I don't have anything at hand, but let me work on something and get it to you before the end of the week!


Tape will never disappear ...

(disclaimer: I work for Amplidata, I might be biassed)

... but the use cases continue to become thinner:

While tape was traditionally the medium to go for when archiving data, more and more companies are seeking to archive to disk.

Tape is probably the cheapest medium to archive data too, but also the slowest. As a result, tape archives are usually dead archives. By building disk-based archives, with much better data access speeds, companies can re-activate their archives into rich repositories of resources. (turn your archive into a profit center)
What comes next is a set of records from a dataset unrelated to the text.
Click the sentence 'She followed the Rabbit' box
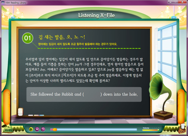The height and width of the screenshot is (136, 188). (84, 94)

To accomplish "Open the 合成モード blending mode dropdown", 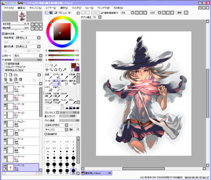I will pyautogui.click(x=28, y=56).
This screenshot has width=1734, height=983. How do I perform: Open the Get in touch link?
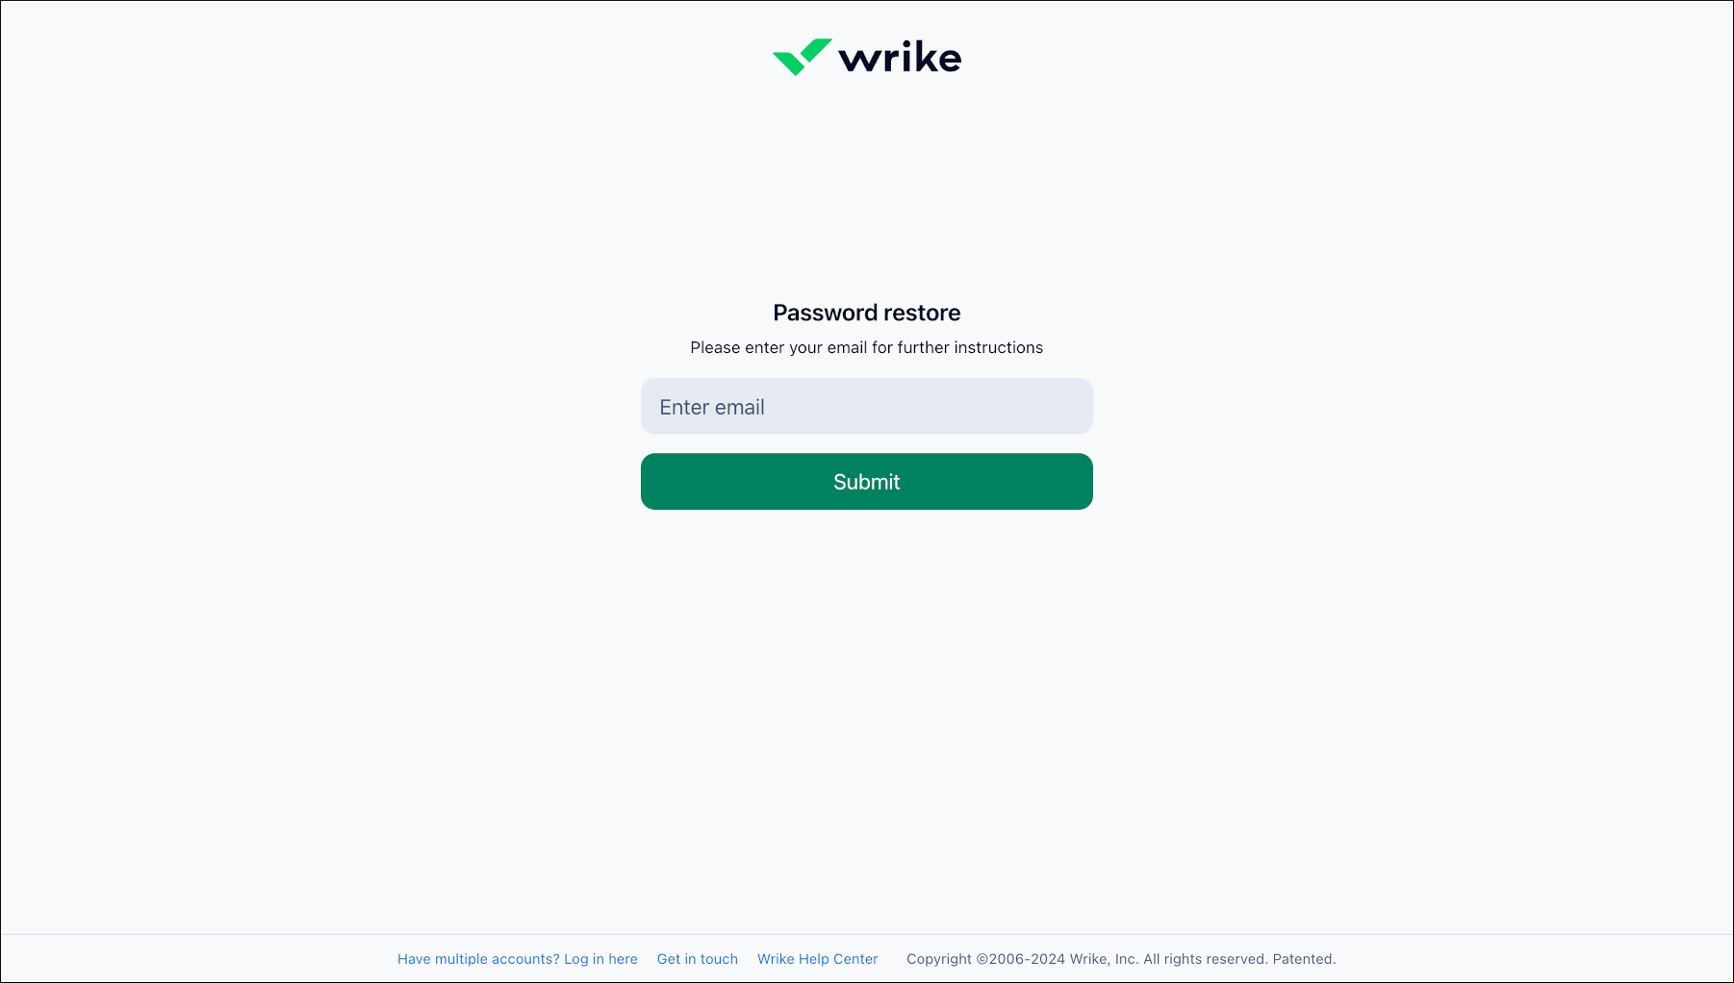coord(698,959)
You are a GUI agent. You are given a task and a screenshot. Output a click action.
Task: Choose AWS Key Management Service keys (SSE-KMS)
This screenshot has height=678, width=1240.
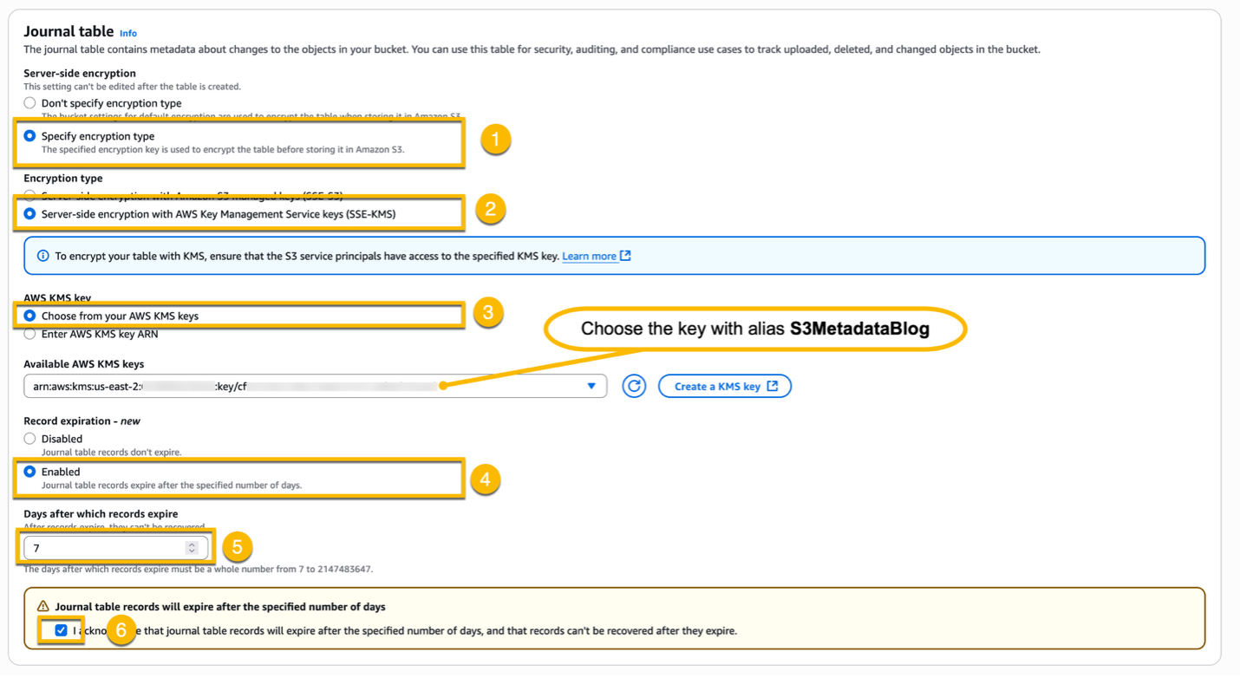click(29, 214)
For this purpose, object storage is becoming a popular paradigm: object storage enables companies to deploy applications directly on top of the storage, with no file systems in between.

Some of the latest object storage systems have a cost per GB (including infrastructure, management & power) that comes close to the cost of tape, which makes tape archives obsolete. That said, there several products on the market (e.g. QStar) that enable companies to move data off their object storage disk archive to tape.